DATASET RECORDS:
* * * * *
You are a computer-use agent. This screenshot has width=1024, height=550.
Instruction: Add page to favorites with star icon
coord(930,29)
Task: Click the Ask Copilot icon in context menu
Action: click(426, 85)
* * * * *
Exact copies of the lines from the one containing "Instruction: Add page" through the final line of the records are all the answer should hold.

Instruction: Add page to favorites with star icon
coord(930,29)
Task: Click the Ask Copilot icon in context menu
Action: click(426, 85)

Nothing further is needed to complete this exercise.